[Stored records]
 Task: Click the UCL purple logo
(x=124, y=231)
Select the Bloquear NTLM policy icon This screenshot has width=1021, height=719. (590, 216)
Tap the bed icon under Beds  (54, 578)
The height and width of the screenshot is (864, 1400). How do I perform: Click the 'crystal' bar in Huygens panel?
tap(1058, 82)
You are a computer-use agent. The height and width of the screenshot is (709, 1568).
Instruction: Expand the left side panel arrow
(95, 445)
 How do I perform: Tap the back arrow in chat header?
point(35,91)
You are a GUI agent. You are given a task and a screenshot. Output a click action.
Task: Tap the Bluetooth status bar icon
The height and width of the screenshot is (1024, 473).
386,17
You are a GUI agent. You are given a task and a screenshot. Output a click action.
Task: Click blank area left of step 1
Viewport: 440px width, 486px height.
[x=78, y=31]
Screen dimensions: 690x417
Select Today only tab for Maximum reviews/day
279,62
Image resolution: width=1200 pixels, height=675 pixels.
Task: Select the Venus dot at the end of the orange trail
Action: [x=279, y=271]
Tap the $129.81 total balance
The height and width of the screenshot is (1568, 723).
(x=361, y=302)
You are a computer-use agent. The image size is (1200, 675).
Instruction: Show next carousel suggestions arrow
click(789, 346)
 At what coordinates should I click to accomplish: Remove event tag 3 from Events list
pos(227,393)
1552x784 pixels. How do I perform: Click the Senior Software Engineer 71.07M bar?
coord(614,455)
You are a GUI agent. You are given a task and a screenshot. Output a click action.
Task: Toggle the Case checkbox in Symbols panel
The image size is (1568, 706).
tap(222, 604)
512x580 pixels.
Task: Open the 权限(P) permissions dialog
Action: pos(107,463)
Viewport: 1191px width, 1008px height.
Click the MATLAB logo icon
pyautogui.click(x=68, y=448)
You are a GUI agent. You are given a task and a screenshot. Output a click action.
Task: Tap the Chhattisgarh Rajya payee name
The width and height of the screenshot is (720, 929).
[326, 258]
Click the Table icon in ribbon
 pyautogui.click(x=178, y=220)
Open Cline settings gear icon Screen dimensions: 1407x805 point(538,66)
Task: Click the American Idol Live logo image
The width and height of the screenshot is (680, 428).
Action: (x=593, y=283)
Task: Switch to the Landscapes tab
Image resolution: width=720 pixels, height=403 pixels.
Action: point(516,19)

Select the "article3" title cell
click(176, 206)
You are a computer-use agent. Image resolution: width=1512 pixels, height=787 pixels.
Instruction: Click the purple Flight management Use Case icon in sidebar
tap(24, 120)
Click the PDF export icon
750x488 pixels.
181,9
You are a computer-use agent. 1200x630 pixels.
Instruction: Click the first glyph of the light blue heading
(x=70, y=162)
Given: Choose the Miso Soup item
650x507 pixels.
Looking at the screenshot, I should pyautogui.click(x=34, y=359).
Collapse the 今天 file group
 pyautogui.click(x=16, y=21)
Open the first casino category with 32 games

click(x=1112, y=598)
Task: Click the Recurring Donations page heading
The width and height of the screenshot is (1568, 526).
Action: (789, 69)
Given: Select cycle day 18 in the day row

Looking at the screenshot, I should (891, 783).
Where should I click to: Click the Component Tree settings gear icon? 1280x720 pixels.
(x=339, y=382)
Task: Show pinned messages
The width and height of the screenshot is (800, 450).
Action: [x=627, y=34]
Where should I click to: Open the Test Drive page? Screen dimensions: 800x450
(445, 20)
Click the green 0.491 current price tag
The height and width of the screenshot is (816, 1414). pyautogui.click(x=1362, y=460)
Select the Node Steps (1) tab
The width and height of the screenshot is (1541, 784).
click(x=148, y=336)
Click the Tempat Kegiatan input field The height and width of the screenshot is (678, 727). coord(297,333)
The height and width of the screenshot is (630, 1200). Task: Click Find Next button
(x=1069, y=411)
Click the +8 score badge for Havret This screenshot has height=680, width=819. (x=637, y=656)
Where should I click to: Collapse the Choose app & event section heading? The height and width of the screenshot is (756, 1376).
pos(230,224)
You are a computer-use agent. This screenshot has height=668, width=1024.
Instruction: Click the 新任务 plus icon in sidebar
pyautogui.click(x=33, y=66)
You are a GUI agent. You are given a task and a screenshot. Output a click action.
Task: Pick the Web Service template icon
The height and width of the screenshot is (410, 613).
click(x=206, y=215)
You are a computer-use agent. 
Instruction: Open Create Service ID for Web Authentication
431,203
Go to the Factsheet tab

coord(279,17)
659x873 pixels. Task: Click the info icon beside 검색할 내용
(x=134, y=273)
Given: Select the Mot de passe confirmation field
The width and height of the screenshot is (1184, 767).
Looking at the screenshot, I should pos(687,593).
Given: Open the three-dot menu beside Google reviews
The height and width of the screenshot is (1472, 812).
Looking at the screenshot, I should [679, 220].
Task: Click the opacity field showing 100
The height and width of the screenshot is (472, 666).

Task details —
Take the line holding "You are a computer-use agent. This" and the lines after it through the end of the entries. Retype them exactly and add nothing.

Completed exercise —
You are a computer-use agent. This screenshot has height=668, width=1024.
Instruction: Click the 新任务 plus icon in sidebar
pyautogui.click(x=33, y=66)
You are a GUI agent. You are given a task and a screenshot. Output a click action.
Task: Pick the Web Service template icon
The height and width of the screenshot is (410, 613).
click(x=206, y=215)
You are a computer-use agent. 
Instruction: Open Create Service ID for Web Authentication
431,203
Go to the Factsheet tab

coord(279,17)
659x873 pixels. Task: Click the info icon beside 검색할 내용
(x=134, y=273)
Given: Select the Mot de passe confirmation field
The width and height of the screenshot is (1184, 767).
Looking at the screenshot, I should pos(687,593).
Given: Open the three-dot menu beside Google reviews
The height and width of the screenshot is (1472, 812).
Looking at the screenshot, I should [679, 220].
Task: Click the opacity field showing 100
The height and width of the screenshot is (472, 666).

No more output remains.